→ Task directions
Format the part of the data that opens with the line containing "265x236 pixels. Task: Click" and closes with the line containing "Expand the tab" as a Markdown table with the columns Row and Line. Omit blank lines, and give each remaining line its own row number.

Source data:
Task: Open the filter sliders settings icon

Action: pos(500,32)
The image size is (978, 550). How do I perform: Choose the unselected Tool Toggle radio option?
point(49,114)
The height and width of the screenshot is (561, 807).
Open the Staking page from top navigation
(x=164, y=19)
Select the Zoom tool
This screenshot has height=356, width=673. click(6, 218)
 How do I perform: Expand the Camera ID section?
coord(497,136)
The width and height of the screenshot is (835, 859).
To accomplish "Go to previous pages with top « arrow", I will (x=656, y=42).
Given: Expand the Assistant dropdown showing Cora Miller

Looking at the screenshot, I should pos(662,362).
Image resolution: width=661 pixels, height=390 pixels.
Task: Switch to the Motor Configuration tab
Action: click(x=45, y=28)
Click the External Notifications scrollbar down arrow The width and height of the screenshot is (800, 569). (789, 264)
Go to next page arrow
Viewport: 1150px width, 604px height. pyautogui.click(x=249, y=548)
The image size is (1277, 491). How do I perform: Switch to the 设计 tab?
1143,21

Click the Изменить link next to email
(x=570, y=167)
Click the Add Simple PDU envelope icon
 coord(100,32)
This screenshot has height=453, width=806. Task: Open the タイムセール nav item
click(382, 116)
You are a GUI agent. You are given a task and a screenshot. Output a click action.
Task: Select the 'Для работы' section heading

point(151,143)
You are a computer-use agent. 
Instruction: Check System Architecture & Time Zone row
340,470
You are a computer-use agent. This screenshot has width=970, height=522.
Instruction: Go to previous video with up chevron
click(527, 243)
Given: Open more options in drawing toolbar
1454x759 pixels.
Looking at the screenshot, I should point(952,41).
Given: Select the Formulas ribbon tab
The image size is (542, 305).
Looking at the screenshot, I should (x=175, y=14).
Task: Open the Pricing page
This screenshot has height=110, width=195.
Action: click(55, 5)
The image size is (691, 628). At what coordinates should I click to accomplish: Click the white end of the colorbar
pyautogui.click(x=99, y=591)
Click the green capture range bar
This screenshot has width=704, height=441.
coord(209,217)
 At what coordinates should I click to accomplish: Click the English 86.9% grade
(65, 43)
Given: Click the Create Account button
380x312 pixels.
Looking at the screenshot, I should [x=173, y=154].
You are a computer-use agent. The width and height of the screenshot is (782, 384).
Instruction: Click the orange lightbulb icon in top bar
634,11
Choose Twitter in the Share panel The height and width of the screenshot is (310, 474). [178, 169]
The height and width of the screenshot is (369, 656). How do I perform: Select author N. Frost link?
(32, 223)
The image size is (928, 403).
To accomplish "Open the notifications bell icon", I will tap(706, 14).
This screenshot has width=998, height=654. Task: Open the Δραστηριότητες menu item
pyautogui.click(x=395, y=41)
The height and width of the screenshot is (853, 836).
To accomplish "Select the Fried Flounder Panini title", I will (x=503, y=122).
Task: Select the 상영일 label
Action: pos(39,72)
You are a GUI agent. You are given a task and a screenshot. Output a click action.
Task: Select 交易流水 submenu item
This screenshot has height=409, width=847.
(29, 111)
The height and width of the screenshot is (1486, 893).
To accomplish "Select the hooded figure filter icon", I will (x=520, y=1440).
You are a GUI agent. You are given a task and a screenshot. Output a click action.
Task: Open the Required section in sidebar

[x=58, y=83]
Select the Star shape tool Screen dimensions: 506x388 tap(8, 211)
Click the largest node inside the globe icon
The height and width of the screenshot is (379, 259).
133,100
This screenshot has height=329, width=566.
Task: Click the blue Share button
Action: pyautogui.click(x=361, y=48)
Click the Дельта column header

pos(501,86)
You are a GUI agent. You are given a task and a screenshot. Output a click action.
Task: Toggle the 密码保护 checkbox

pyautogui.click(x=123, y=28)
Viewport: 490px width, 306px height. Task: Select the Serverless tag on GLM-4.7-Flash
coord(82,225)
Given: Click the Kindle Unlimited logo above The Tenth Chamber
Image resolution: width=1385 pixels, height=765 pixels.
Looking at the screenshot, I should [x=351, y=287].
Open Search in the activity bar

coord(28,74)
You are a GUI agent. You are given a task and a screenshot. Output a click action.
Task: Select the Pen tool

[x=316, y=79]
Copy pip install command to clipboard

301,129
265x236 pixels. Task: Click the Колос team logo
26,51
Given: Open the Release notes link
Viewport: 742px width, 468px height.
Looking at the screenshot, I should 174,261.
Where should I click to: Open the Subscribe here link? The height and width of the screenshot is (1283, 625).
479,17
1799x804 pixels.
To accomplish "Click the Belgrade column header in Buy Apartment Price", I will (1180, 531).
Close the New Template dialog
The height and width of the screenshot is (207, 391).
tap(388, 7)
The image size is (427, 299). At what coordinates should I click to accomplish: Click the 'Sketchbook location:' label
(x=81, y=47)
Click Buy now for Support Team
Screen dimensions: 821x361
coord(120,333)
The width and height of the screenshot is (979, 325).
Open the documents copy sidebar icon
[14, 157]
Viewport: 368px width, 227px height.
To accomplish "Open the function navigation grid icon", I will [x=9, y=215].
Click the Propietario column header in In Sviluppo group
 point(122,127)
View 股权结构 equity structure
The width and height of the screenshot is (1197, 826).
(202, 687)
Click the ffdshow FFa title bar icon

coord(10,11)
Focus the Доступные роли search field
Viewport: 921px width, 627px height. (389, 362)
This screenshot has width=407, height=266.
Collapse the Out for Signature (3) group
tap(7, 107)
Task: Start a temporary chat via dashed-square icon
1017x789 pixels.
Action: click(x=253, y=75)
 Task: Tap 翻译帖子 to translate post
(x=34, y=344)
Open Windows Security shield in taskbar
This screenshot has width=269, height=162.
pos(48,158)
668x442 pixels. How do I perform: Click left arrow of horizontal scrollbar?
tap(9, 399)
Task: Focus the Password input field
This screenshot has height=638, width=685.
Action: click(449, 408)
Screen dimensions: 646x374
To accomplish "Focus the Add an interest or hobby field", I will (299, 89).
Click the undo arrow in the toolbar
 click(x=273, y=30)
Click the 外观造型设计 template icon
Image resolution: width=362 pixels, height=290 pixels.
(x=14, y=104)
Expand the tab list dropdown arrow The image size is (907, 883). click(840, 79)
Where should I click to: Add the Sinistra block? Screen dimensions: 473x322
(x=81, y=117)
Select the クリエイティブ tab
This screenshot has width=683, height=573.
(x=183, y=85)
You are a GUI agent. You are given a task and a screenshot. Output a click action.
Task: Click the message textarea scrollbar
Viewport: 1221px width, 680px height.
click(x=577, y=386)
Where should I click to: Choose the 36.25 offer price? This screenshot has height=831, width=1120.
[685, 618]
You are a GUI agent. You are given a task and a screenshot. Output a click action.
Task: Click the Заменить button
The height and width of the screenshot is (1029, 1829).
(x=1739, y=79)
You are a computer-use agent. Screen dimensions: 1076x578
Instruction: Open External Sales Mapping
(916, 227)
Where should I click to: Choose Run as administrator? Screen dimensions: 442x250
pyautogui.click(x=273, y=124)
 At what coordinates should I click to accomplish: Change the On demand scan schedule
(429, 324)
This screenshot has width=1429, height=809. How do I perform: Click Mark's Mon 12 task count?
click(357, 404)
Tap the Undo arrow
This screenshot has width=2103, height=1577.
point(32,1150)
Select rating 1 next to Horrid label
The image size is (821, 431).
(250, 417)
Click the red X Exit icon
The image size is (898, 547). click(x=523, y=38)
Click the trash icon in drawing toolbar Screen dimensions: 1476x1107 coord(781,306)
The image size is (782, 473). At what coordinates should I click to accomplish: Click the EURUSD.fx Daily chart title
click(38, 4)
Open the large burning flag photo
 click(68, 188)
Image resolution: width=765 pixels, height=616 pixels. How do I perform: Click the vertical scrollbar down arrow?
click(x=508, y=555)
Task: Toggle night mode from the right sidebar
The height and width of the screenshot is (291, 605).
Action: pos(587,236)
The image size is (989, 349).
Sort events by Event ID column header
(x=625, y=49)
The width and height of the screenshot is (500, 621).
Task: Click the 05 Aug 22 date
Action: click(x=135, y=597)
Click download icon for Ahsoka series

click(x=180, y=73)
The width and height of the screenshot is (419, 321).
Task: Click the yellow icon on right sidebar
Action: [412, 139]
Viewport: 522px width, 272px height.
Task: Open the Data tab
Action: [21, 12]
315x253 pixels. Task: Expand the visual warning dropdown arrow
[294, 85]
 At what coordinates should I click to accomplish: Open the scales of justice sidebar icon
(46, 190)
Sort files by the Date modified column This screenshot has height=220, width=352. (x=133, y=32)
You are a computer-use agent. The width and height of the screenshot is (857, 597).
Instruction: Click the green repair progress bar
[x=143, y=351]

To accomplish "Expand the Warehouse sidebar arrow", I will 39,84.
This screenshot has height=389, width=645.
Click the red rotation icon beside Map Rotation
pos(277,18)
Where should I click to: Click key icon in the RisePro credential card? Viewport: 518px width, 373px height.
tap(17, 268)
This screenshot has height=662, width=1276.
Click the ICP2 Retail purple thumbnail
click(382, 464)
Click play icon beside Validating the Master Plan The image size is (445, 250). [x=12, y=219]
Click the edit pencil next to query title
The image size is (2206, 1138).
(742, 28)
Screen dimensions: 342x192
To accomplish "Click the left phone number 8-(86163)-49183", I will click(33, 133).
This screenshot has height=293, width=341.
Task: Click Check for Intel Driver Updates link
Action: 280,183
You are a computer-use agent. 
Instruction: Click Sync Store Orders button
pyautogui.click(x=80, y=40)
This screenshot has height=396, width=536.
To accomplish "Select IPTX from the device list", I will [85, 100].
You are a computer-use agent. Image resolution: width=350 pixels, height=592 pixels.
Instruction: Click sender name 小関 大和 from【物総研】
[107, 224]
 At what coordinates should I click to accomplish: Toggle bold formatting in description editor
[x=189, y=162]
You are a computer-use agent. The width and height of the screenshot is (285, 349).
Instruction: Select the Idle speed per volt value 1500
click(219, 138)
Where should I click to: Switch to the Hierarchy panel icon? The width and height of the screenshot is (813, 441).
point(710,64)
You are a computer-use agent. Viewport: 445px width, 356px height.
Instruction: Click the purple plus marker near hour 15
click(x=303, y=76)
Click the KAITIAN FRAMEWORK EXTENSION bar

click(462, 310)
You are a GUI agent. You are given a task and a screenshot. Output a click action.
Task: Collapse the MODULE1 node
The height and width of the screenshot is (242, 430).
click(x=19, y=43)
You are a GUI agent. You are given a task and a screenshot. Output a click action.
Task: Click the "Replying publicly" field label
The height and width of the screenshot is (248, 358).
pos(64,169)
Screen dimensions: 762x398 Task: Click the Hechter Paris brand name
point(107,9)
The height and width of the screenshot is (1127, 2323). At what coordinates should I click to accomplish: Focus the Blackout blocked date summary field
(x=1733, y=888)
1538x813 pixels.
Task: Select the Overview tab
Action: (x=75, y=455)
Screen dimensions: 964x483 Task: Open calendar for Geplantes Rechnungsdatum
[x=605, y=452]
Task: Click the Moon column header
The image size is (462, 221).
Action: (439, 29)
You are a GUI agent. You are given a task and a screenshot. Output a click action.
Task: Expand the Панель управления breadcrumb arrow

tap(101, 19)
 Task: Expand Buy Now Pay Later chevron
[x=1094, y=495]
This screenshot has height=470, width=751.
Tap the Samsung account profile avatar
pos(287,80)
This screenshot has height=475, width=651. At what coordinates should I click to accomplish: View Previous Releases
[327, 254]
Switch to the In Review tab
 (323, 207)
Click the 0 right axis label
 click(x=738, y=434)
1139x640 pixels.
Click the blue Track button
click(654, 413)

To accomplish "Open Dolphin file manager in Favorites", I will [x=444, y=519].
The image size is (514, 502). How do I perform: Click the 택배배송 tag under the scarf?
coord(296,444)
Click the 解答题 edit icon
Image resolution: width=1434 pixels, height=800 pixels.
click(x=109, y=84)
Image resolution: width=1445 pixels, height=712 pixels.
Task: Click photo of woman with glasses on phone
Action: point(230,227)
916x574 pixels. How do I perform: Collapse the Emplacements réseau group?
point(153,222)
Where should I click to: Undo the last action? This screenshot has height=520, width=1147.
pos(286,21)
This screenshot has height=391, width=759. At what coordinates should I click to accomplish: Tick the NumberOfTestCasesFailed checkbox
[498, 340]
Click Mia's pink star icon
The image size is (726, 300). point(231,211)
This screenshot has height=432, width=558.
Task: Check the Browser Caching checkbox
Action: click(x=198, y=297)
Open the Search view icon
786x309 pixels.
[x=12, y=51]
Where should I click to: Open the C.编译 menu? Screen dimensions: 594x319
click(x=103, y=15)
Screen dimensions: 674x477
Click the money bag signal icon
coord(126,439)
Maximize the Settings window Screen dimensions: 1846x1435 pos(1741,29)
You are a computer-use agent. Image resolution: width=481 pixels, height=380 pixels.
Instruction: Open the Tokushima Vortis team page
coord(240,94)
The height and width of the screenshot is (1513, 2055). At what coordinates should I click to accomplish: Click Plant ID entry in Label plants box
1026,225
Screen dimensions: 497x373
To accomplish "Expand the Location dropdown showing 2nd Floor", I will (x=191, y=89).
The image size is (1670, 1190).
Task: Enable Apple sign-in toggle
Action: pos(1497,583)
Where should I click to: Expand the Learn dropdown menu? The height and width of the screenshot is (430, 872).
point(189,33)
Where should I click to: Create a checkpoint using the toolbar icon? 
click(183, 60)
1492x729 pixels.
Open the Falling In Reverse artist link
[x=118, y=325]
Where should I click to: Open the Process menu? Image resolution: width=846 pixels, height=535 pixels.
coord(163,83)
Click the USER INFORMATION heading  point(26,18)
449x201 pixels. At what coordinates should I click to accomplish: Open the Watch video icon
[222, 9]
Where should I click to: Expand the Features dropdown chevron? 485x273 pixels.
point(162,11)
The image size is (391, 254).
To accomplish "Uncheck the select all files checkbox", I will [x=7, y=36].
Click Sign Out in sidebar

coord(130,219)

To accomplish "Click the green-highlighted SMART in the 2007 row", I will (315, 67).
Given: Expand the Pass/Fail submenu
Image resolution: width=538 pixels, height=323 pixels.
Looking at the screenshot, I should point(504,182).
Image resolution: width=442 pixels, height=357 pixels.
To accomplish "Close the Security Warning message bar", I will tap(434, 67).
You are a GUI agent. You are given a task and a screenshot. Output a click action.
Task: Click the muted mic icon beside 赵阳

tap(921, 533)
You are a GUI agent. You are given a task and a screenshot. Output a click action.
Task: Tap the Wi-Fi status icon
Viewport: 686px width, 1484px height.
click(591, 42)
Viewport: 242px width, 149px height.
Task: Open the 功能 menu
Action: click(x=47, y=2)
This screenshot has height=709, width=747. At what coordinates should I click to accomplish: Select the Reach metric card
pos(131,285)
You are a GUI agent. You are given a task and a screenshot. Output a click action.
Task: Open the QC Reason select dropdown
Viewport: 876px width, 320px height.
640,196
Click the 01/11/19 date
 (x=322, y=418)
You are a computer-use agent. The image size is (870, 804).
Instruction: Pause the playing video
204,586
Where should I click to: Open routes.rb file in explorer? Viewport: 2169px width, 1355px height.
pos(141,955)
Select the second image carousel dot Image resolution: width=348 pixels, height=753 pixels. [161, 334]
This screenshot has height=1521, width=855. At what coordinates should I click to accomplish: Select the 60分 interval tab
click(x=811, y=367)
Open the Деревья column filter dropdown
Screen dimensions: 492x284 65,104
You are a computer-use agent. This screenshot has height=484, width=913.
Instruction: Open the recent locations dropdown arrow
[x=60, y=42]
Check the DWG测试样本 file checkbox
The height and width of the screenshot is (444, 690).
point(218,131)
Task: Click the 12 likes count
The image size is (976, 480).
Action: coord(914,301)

→ Written answer
| Row | Line |
|---|---|
| 1 | 265x236 pixels. Task: Click the Колос team logo |
| 2 | 26,51 |
| 3 | Given: Open the Release notes link |
| 4 | Viewport: 742px width, 468px height. |
| 5 | Looking at the screenshot, I should 174,261. |
| 6 | Where should I click to: Open the Subscribe here link? The height and width of the screenshot is (1283, 625). |
| 7 | 479,17 |
| 8 | 1799x804 pixels. |
| 9 | To accomplish "Click the Belgrade column header in Buy Apartment Price", I will (1180, 531). |
| 10 | Close the New Template dialog |
| 11 | The height and width of the screenshot is (207, 391). |
| 12 | tap(388, 7) |
| 13 | The image size is (427, 299). At what coordinates should I click to accomplish: Click the 'Sketchbook location:' label |
| 14 | (x=81, y=47) |
| 15 | Click Buy now for Support Team |
| 16 | Screen dimensions: 821x361 |
| 17 | coord(120,333) |
| 18 | The width and height of the screenshot is (979, 325). |
| 19 | Open the documents copy sidebar icon |
| 20 | [14, 157] |
| 21 | Viewport: 368px width, 227px height. |
| 22 | To accomplish "Open the function navigation grid icon", I will [x=9, y=215]. |
| 23 | Click the Propietario column header in In Sviluppo group |
| 24 |  point(122,127) |
| 25 | View 股权结构 equity structure |
| 26 | The width and height of the screenshot is (1197, 826). |
| 27 | (202, 687) |
| 28 | Click the ffdshow FFa title bar icon |
| 29 | coord(10,11) |
| 30 | Focus the Доступные роли search field |
| 31 | Viewport: 921px width, 627px height. (389, 362) |
| 32 | This screenshot has width=407, height=266. |
| 33 | Collapse the Out for Signature (3) group |
| 34 | tap(7, 107) |
| 35 | Task: Start a temporary chat via dashed-square icon |
| 36 | 1017x789 pixels. |
| 37 | Action: click(x=253, y=75) |
| 38 |  Task: Tap 翻译帖子 to translate post |
| 39 | (x=34, y=344) |
| 40 | Open Windows Security shield in taskbar |
| 41 | This screenshot has width=269, height=162. |
| 42 | pos(48,158) |
| 43 | 668x442 pixels. How do I perform: Click left arrow of horizontal scrollbar? |
| 44 | tap(9, 399) |
| 45 | Task: Focus the Password input field |
| 46 | This screenshot has height=638, width=685. |
| 47 | Action: click(449, 408) |
| 48 | Screen dimensions: 646x374 |
| 49 | To accomplish "Focus the Add an interest or hobby field", I will (299, 89). |
| 50 | Click the undo arrow in the toolbar |
| 51 |  click(x=273, y=30) |
| 52 | Click the 外观造型设计 template icon |
| 53 | Image resolution: width=362 pixels, height=290 pixels. |
| 54 | (x=14, y=104) |
| 55 | Expand the tab list dropdown arrow The image size is (907, 883). click(840, 79) |